The unionists know they are up against it. With total revenues in excess of A$105 billion, Pertamina is the only Indonesian company on Fortune Global’s list of the world’s 500 richest companies. It got there through its privileged access to Indonesia’s energy resources and by ruthlessly exploiting its workforce and smashing unionism. It is a powerful opponent with access to state resources for strike breaking. There was already talk of the army supplying scabs.

But the day we met the workers morale was high. They had struck eight months ago and though they did not win their demands on that occasion, no strikers had been victimised. This had given them confidence. Whereas the previous strike had managed only one picket line, this time they had set up picket lines at ten depots. Sixty drivers had struck on day one, 65 on day two. When we visited on day three 85 drivers were out. Before the strike, activists had visited communities around the depots to explain the workers’ case and persuade the locals not to be recruited as company thugs (as often happens). They had also spoken to the wives of the strikers to blunt the company’s scare campaign. Students from the Movement of Independent Students were lending a hand.

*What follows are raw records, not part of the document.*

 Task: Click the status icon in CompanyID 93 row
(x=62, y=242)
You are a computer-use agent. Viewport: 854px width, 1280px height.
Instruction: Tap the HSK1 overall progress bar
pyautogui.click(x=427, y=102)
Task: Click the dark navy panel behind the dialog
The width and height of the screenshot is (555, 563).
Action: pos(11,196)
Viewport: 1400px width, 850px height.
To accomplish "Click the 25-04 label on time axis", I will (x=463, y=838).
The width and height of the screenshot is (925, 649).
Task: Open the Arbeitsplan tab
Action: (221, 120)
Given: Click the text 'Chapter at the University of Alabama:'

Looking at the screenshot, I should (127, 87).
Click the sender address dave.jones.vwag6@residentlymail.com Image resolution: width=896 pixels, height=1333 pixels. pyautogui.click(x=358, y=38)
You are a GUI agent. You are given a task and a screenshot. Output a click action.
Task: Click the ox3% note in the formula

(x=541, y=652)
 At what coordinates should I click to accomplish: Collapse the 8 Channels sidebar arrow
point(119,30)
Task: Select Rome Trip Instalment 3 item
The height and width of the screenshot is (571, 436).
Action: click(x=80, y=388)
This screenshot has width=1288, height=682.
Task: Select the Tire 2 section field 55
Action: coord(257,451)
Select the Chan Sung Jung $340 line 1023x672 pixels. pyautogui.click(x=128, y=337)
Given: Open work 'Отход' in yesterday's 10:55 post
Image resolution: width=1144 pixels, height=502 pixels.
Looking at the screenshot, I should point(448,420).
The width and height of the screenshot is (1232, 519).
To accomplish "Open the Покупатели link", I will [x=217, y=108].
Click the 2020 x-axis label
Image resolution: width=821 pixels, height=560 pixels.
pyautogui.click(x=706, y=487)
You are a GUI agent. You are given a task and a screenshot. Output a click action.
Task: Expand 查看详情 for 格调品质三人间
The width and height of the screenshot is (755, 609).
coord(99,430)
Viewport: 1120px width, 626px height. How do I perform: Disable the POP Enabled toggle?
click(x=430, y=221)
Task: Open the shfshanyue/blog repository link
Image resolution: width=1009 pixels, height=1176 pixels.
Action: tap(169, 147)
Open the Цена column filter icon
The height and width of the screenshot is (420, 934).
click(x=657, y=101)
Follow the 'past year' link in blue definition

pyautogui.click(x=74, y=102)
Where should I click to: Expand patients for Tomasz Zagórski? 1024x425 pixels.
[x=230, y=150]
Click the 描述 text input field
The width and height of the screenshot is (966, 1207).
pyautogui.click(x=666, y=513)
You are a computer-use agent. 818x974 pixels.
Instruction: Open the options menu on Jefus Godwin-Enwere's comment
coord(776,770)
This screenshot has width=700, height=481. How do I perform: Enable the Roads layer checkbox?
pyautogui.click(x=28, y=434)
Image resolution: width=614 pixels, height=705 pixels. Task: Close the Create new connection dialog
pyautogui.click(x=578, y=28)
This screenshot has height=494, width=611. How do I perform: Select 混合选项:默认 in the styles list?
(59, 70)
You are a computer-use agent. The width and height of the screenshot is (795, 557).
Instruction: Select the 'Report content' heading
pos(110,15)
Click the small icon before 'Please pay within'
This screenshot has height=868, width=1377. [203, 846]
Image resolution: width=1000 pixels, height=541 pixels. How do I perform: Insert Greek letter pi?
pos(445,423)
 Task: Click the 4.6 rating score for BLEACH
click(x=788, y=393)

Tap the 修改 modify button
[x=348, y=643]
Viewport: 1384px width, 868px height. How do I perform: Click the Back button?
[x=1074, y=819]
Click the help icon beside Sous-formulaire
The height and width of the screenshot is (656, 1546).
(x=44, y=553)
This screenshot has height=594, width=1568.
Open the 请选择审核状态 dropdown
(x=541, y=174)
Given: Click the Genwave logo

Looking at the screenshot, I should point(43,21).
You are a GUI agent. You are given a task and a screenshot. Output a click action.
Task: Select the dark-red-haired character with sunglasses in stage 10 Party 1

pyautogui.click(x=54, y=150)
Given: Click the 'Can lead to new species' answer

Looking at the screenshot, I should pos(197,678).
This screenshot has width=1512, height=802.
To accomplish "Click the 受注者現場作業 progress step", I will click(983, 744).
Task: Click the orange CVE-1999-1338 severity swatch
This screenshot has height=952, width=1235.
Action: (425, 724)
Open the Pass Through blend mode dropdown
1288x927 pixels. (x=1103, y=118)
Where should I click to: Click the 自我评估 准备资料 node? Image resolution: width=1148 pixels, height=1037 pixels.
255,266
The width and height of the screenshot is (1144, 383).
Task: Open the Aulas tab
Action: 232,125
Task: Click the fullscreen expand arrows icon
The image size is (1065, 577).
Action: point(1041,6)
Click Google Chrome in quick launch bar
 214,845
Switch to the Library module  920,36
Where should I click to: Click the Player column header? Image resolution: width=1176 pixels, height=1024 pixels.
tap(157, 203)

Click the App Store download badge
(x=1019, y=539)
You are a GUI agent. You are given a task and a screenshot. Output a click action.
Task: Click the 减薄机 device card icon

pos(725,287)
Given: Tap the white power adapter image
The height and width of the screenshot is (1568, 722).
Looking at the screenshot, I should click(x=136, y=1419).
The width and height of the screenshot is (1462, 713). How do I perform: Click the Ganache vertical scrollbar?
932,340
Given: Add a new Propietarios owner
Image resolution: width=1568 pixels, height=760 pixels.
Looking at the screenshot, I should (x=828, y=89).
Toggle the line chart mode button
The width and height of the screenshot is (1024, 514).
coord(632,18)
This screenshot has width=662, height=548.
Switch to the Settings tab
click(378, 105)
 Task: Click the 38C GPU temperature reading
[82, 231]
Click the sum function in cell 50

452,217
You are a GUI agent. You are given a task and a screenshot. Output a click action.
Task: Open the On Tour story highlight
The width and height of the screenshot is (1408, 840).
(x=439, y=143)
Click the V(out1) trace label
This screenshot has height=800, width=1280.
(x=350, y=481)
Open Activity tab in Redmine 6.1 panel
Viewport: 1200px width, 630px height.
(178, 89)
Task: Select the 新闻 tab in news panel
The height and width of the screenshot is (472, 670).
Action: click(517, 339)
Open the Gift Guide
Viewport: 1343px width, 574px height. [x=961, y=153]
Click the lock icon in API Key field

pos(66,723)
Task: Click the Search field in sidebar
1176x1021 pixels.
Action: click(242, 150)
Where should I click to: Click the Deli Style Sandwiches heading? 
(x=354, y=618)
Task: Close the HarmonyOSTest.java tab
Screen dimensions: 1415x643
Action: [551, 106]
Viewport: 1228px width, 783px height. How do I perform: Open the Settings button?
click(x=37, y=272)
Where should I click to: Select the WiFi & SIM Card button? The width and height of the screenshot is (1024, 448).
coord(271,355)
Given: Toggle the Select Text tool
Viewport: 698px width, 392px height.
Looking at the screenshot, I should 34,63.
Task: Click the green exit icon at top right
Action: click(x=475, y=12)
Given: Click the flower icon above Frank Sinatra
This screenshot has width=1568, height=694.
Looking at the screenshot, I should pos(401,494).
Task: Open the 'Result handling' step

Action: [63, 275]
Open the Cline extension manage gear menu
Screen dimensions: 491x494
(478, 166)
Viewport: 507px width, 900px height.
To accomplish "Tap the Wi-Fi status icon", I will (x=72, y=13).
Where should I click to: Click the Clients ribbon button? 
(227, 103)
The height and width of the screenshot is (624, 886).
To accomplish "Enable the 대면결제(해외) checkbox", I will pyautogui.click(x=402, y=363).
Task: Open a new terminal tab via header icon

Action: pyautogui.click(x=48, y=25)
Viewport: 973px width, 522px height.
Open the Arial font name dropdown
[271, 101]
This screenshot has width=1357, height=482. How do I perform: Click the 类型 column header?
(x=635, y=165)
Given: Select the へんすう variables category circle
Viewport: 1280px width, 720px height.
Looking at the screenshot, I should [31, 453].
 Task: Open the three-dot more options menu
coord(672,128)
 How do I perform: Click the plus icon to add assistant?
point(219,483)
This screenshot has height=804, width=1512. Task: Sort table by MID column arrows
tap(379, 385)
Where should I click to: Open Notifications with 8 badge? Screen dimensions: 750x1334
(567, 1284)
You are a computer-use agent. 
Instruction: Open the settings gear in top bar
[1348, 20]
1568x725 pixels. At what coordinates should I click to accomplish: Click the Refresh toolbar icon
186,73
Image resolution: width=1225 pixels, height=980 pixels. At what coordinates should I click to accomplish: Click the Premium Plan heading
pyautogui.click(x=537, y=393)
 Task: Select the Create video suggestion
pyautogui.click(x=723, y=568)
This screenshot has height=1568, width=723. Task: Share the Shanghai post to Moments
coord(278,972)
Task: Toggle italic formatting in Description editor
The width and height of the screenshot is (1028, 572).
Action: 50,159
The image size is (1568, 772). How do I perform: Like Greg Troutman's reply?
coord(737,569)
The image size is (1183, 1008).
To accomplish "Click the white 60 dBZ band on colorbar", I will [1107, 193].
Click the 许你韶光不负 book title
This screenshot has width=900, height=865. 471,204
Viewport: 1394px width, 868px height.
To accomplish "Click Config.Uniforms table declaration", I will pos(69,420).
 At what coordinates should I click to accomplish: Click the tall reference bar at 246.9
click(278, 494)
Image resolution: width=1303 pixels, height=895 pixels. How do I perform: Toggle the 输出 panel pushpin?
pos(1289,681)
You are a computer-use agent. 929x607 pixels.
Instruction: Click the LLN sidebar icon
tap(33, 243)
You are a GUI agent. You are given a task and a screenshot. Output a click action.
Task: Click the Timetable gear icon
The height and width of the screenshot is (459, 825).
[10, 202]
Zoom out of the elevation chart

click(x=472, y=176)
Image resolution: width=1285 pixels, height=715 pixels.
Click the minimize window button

Not wanting to jeopardise our stay in Indonesia, the strike leaders would not allow us on the picket line. We drove past slowly, offering silent clench-fisted solidarity. At first the picketers stared in surprise. Then they recognised their own comrades in the car and they smiled back at us. As solidarity goes our gesture was pretty lame. But they got it. There was a connection.

Where workers are not employed primarily to make profits, relations with bosses are usually not as belligerent as this. Teachers, nurses and midwives, for example, have not faced the intimidation and violence experienced by industrial workers. But their wages are held down too, and they have their own problems. Midwives have had to fight long and hard to lift their status to the level of public servants. State teachers struggle not only to improve their terms of employment but also the quality of the education they deliver. At our meeting with FGII (Federasi Guru Independen Indonesia) – the main union covering teachers in the state sector – the unionists explained the push to corporatise public education. Companies are making money from selling curriculum materials to schools, teachers are under constant pressure to turn students into nothing more than useful workers, mere sellers of labour power with skills and attitudes useful to the corporate elite.

To this end, education bosses prefer a utilitarian model of education, with a narrow curriculum, commodified classroom resources and standardised testing. The teachers, however, have other ideas. They told us about their campaigns for better funding for schools in the outlying provinces, and their programs to give girls from poor families equal access to education. They outlined what they were doing to prevent children being forced into employment before the minimum age. They told us about their efforts to improve the lives of young people with disabilities. In their own way, they are as combative as the tanker drivers. They, too, are resisting a system hellbent on transforming all useful work into a source of profit, subordinating people to the relentless drive for commercial gain.

And just as there is a connection between workers in classrooms and those on the picket lines outside Pertamina, so too is there a link between workers across national borders. Consider our problems here in Australia. Are they not casualisation, labour hire, sham contracting, depreciating wages, shortcuts on health and safety, union busting and its close relation, yellow unionism? Are not our public services and education facilities being starved of funds and opened up to ‘market forces’? Are we not just as unfree in our workplaces here as Indonesian employees are there? Capitalist Indonesia might be greyer and grimier than capitalist Australia. Average wage earners there are certainly closer to absolute poverty than they are here. Union density in Indonesia is lower. But the corporate agenda is the same, the tactics similar. Talking with workers in Java, it is easy to see their fight in ours, and ours in theirs. Surely it makes sense for us to join forces and lift ourselves up together.